▶ **Your goal**: From the records below, print exactly the lines starting at the one containing "Instruction: Click the" and ending at the one containing "Given: Open the Ввод settings section", ends included, and nothing else.

▶ **Exercise data**:
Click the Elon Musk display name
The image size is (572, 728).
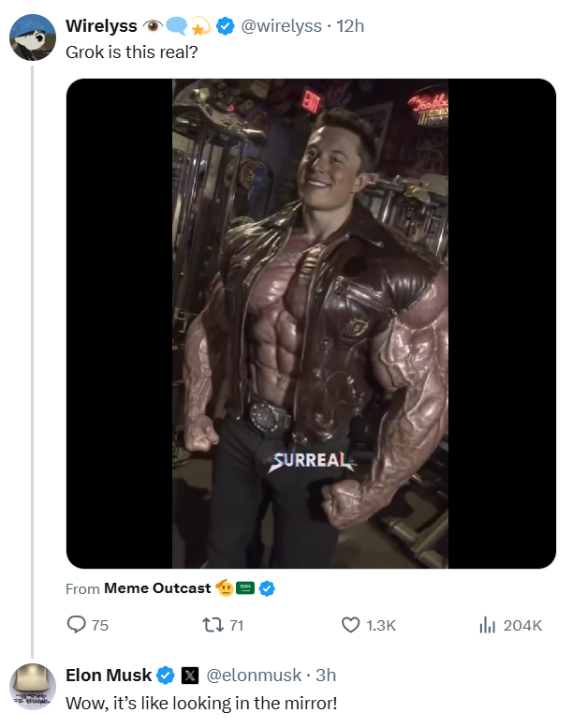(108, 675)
--
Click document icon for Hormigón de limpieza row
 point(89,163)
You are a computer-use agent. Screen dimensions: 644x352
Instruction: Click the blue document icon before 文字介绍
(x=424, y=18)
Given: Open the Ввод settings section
* * *
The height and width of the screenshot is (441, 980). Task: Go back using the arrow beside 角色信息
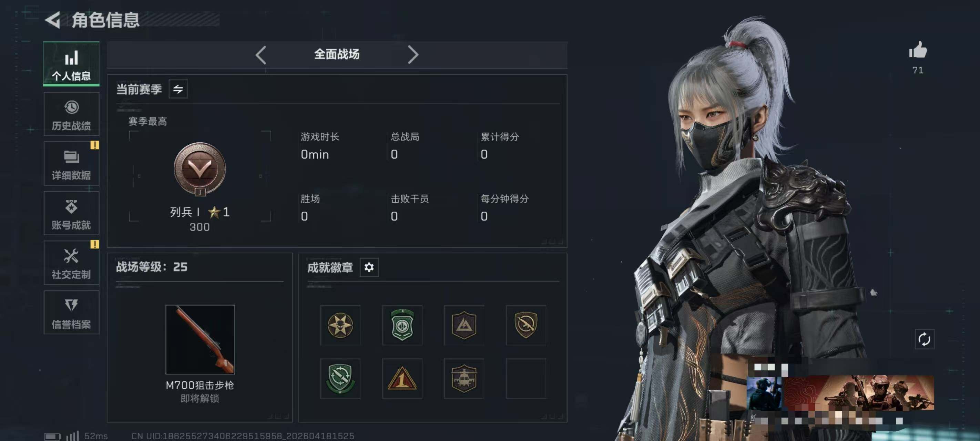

▶ **Expected output**:
Instruction: Click the blue document icon before 文字介绍
(x=424, y=18)
Given: Open the Ввод settings section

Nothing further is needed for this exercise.